_Exercise objective:_ Recast the records below as a Markdown table with two columns, No. and Line. Give each non-blank line its own row, numbered in order.

(Entries from a dataset)
+===+

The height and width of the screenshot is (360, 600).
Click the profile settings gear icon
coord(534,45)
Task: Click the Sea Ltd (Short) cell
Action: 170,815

+===+

_Completed task:_
| No. | Line |
|---|---|
| 1 | The height and width of the screenshot is (360, 600). |
| 2 | Click the profile settings gear icon |
| 3 | coord(534,45) |
| 4 | Task: Click the Sea Ltd (Short) cell |
| 5 | Action: 170,815 |